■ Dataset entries

_ _ _

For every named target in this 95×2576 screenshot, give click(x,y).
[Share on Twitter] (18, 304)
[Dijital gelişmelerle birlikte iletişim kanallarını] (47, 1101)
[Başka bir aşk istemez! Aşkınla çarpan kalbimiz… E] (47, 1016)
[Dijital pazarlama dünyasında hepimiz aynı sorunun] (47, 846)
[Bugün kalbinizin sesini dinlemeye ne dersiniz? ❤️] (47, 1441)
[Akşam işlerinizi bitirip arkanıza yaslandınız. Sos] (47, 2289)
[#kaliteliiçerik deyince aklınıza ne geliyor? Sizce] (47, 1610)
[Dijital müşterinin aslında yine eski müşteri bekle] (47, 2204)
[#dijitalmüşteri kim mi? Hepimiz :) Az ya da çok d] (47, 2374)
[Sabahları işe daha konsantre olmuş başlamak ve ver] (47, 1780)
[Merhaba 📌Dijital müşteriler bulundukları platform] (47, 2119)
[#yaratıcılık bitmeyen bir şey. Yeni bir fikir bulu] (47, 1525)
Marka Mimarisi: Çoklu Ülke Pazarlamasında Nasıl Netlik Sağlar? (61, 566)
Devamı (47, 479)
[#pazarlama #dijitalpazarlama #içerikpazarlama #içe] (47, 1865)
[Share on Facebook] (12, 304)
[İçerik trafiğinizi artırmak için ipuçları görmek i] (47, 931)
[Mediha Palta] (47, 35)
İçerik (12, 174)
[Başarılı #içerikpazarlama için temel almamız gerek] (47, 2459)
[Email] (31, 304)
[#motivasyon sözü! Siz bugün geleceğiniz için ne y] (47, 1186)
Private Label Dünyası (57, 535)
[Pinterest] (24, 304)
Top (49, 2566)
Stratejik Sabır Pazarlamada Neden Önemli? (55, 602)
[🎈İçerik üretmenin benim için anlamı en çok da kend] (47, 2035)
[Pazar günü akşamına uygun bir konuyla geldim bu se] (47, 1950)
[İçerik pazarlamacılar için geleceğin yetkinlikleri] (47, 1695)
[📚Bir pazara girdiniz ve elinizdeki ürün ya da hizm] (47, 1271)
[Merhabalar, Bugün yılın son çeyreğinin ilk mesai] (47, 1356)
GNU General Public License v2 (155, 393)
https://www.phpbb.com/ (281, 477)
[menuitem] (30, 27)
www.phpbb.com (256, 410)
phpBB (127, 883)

_ _ _

■ PROBLEM REQUIREMENTS
Produce a verbatim copy of each record above.

■ EXERCISE ANSWER
For every named target in this 95×2576 screenshot, give click(x,y).
[Share on Twitter] (18, 304)
[Dijital gelişmelerle birlikte iletişim kanallarını] (47, 1101)
[Başka bir aşk istemez! Aşkınla çarpan kalbimiz… E] (47, 1016)
[Dijital pazarlama dünyasında hepimiz aynı sorunun] (47, 846)
[Bugün kalbinizin sesini dinlemeye ne dersiniz? ❤️] (47, 1441)
[Akşam işlerinizi bitirip arkanıza yaslandınız. Sos] (47, 2289)
[#kaliteliiçerik deyince aklınıza ne geliyor? Sizce] (47, 1610)
[Dijital müşterinin aslında yine eski müşteri bekle] (47, 2204)
[#dijitalmüşteri kim mi? Hepimiz :) Az ya da çok d] (47, 2374)
[Sabahları işe daha konsantre olmuş başlamak ve ver] (47, 1780)
[Merhaba 📌Dijital müşteriler bulundukları platform] (47, 2119)
[#yaratıcılık bitmeyen bir şey. Yeni bir fikir bulu] (47, 1525)
Marka Mimarisi: Çoklu Ülke Pazarlamasında Nasıl Netlik Sağlar? (61, 566)
Devamı (47, 479)
[#pazarlama #dijitalpazarlama #içerikpazarlama #içe] (47, 1865)
[Share on Facebook] (12, 304)
[İçerik trafiğinizi artırmak için ipuçları görmek i] (47, 931)
[Mediha Palta] (47, 35)
İçerik (12, 174)
[Başarılı #içerikpazarlama için temel almamız gerek] (47, 2459)
[Email] (31, 304)
[#motivasyon sözü! Siz bugün geleceğiniz için ne y] (47, 1186)
Private Label Dünyası (57, 535)
[Pinterest] (24, 304)
Top (49, 2566)
Stratejik Sabır Pazarlamada Neden Önemli? (55, 602)
[🎈İçerik üretmenin benim için anlamı en çok da kend] (47, 2035)
[Pazar günü akşamına uygun bir konuyla geldim bu se] (47, 1950)
[İçerik pazarlamacılar için geleceğin yetkinlikleri] (47, 1695)
[📚Bir pazara girdiniz ve elinizdeki ürün ya da hizm] (47, 1271)
[Merhabalar, Bugün yılın son çeyreğinin ilk mesai] (47, 1356)
GNU General Public License v2 (155, 393)
https://www.phpbb.com/ (281, 477)
[menuitem] (30, 27)
www.phpbb.com (256, 410)
phpBB (127, 883)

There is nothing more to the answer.